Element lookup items
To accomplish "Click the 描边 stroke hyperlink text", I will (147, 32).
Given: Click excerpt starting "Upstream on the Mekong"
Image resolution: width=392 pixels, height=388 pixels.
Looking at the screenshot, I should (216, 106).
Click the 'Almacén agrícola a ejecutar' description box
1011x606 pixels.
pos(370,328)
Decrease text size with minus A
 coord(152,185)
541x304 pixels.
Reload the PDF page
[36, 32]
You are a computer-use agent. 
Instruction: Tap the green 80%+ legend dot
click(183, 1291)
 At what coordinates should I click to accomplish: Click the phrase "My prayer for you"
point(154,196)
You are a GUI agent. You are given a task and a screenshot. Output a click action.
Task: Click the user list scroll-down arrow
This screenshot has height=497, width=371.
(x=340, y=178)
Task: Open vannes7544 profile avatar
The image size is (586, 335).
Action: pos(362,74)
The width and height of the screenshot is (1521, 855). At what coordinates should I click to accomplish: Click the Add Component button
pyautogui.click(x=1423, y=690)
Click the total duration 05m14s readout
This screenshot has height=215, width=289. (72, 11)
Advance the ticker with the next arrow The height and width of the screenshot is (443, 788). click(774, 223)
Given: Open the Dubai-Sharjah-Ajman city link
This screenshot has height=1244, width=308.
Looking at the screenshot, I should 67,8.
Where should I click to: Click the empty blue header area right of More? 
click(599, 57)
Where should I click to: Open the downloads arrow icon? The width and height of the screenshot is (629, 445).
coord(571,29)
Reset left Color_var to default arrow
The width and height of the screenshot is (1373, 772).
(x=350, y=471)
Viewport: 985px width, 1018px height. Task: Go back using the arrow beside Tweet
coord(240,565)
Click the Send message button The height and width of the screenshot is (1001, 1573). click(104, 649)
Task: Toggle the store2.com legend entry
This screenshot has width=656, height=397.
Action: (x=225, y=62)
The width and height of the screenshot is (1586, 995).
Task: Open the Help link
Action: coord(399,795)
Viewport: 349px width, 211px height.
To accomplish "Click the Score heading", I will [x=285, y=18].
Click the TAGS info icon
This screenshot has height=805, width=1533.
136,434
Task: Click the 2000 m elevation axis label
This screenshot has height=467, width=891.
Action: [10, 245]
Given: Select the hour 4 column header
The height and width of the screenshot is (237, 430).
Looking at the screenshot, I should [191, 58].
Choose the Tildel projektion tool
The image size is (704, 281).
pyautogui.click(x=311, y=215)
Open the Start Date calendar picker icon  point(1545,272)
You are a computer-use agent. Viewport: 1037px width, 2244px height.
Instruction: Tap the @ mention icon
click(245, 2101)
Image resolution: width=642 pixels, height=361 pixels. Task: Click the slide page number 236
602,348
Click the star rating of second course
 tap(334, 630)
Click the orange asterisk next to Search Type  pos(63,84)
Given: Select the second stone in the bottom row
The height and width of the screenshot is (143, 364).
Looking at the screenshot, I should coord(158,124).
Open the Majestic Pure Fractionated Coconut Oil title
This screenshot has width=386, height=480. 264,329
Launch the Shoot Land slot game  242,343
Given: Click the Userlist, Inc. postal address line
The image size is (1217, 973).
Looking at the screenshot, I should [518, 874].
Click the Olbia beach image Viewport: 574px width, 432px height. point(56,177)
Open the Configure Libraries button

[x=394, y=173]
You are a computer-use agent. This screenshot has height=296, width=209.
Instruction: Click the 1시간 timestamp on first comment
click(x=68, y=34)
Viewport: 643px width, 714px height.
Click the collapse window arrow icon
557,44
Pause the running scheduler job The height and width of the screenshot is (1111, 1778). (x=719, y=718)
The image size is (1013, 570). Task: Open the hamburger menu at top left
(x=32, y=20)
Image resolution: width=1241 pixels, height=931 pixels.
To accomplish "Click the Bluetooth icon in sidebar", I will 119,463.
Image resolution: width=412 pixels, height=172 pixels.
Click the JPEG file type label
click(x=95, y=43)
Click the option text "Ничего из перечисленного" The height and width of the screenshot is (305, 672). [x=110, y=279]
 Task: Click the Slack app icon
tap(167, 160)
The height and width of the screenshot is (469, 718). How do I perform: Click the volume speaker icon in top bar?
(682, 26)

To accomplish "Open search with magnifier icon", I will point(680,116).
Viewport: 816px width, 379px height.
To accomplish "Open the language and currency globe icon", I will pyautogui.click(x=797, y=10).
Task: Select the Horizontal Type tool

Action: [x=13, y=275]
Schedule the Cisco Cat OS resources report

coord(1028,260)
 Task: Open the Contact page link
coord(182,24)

Directive:
Rewrite all the items above with "Image resolution" swapped for "Screen size" wherever it occurs, leaving everything else unchanged.

Task response:
To accomplish "Click the 描边 stroke hyperlink text", I will (147, 32).
Given: Click excerpt starting "Upstream on the Mekong"
Screen size: width=392 pixels, height=388 pixels.
Looking at the screenshot, I should (216, 106).
Click the 'Almacén agrícola a ejecutar' description box
1011x606 pixels.
pos(370,328)
Decrease text size with minus A
 coord(152,185)
541x304 pixels.
Reload the PDF page
[36, 32]
You are a computer-use agent. 
Instruction: Tap the green 80%+ legend dot
click(183, 1291)
 At what coordinates should I click to accomplish: Click the phrase "My prayer for you"
point(154,196)
You are a GUI agent. You are given a task and a screenshot. Output a click action.
Task: Click the user list scroll-down arrow
This screenshot has height=497, width=371.
(x=340, y=178)
Task: Open vannes7544 profile avatar
The image size is (586, 335).
Action: pos(362,74)
The width and height of the screenshot is (1521, 855). At what coordinates should I click to accomplish: Click the Add Component button
pyautogui.click(x=1423, y=690)
Click the total duration 05m14s readout
This screenshot has height=215, width=289. (72, 11)
Advance the ticker with the next arrow The height and width of the screenshot is (443, 788). click(774, 223)
Given: Open the Dubai-Sharjah-Ajman city link
This screenshot has height=1244, width=308.
Looking at the screenshot, I should 67,8.
Where should I click to: Click the empty blue header area right of More? 
click(599, 57)
Where should I click to: Open the downloads arrow icon? The width and height of the screenshot is (629, 445).
coord(571,29)
Reset left Color_var to default arrow
The width and height of the screenshot is (1373, 772).
(x=350, y=471)
Viewport: 985px width, 1018px height. Task: Go back using the arrow beside Tweet
coord(240,565)
Click the Send message button The height and width of the screenshot is (1001, 1573). click(104, 649)
Task: Toggle the store2.com legend entry
This screenshot has width=656, height=397.
Action: (x=225, y=62)
The width and height of the screenshot is (1586, 995).
Task: Open the Help link
Action: coord(399,795)
Viewport: 349px width, 211px height.
To accomplish "Click the Score heading", I will [x=285, y=18].
Click the TAGS info icon
This screenshot has height=805, width=1533.
136,434
Task: Click the 2000 m elevation axis label
This screenshot has height=467, width=891.
Action: [10, 245]
Given: Select the hour 4 column header
The height and width of the screenshot is (237, 430).
Looking at the screenshot, I should [191, 58].
Choose the Tildel projektion tool
The image size is (704, 281).
pyautogui.click(x=311, y=215)
Open the Start Date calendar picker icon  point(1545,272)
You are a computer-use agent. Viewport: 1037px width, 2244px height.
Instruction: Tap the @ mention icon
click(245, 2101)
Screen size: width=642 pixels, height=361 pixels. Task: Click the slide page number 236
602,348
Click the star rating of second course
 tap(334, 630)
Click the orange asterisk next to Search Type  pos(63,84)
Given: Select the second stone in the bottom row
The height and width of the screenshot is (143, 364).
Looking at the screenshot, I should coord(158,124).
Open the Majestic Pure Fractionated Coconut Oil title
This screenshot has width=386, height=480. 264,329
Launch the Shoot Land slot game  242,343
Given: Click the Userlist, Inc. postal address line
The image size is (1217, 973).
Looking at the screenshot, I should [518, 874].
Click the Olbia beach image Viewport: 574px width, 432px height. point(56,177)
Open the Configure Libraries button

[x=394, y=173]
You are a computer-use agent. This screenshot has height=296, width=209.
Instruction: Click the 1시간 timestamp on first comment
click(x=68, y=34)
Viewport: 643px width, 714px height.
Click the collapse window arrow icon
557,44
Pause the running scheduler job The height and width of the screenshot is (1111, 1778). (x=719, y=718)
The image size is (1013, 570). Task: Open the hamburger menu at top left
(x=32, y=20)
Screen size: width=1241 pixels, height=931 pixels.
To accomplish "Click the Bluetooth icon in sidebar", I will 119,463.
Screen size: width=412 pixels, height=172 pixels.
Click the JPEG file type label
click(x=95, y=43)
Click the option text "Ничего из перечисленного" The height and width of the screenshot is (305, 672). [x=110, y=279]
 Task: Click the Slack app icon
tap(167, 160)
The height and width of the screenshot is (469, 718). How do I perform: Click the volume speaker icon in top bar?
(682, 26)

To accomplish "Open search with magnifier icon", I will point(680,116).
Viewport: 816px width, 379px height.
To accomplish "Open the language and currency globe icon", I will pyautogui.click(x=797, y=10).
Task: Select the Horizontal Type tool

Action: [x=13, y=275]
Schedule the Cisco Cat OS resources report

coord(1028,260)
 Task: Open the Contact page link
coord(182,24)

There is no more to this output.